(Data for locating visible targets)

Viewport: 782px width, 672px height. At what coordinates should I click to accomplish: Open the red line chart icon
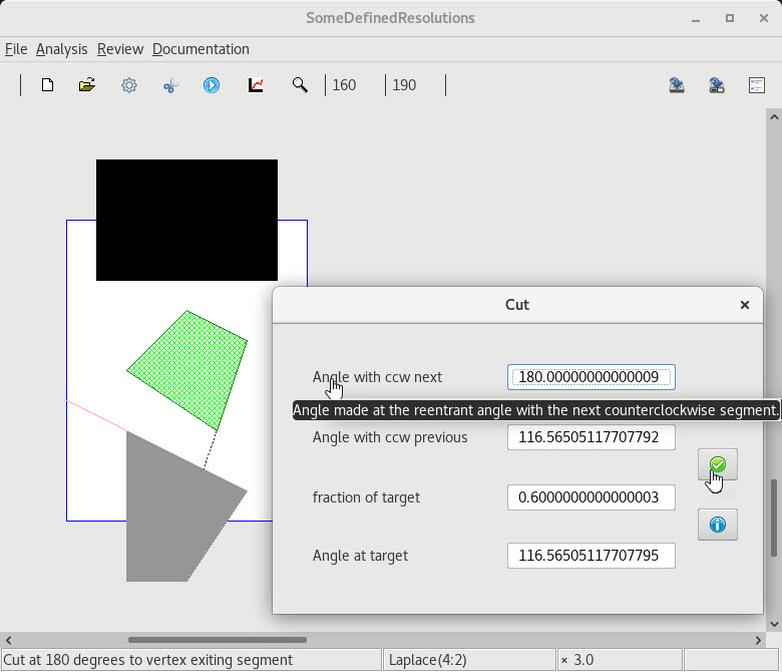(x=256, y=86)
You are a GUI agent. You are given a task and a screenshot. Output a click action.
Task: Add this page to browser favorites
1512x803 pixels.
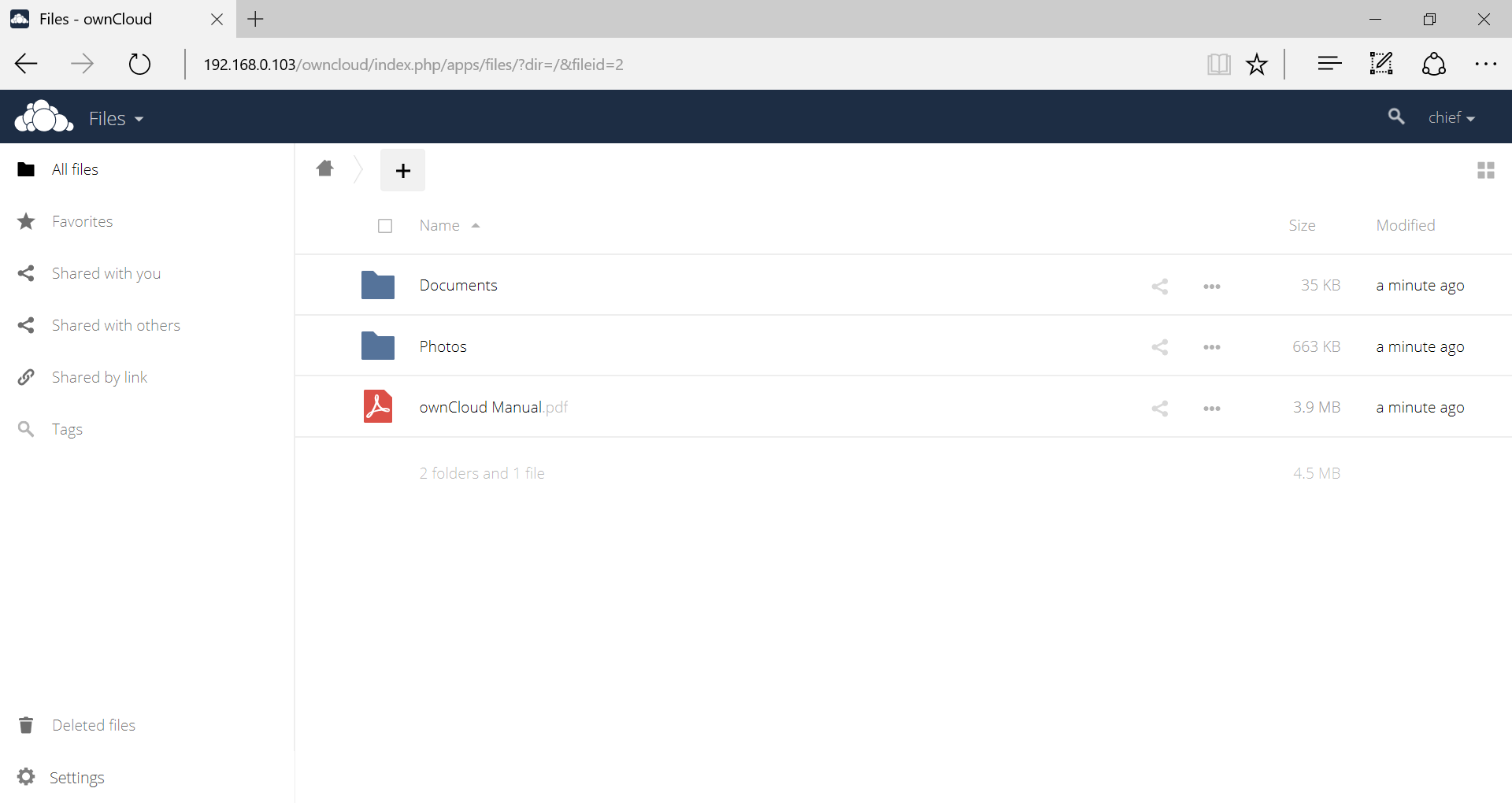pyautogui.click(x=1257, y=64)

**TASK DIRECTIONS:**
Copy out the records above word for word, omitting the pictures.

**RESULT:**
Viewport: 782px width, 672px height. At what coordinates should I click to accomplish: Open the red line chart icon
(x=256, y=86)
You are a GUI agent. You are given a task and a screenshot. Output a click action.
Task: Add this page to browser favorites
1512x803 pixels.
pyautogui.click(x=1257, y=64)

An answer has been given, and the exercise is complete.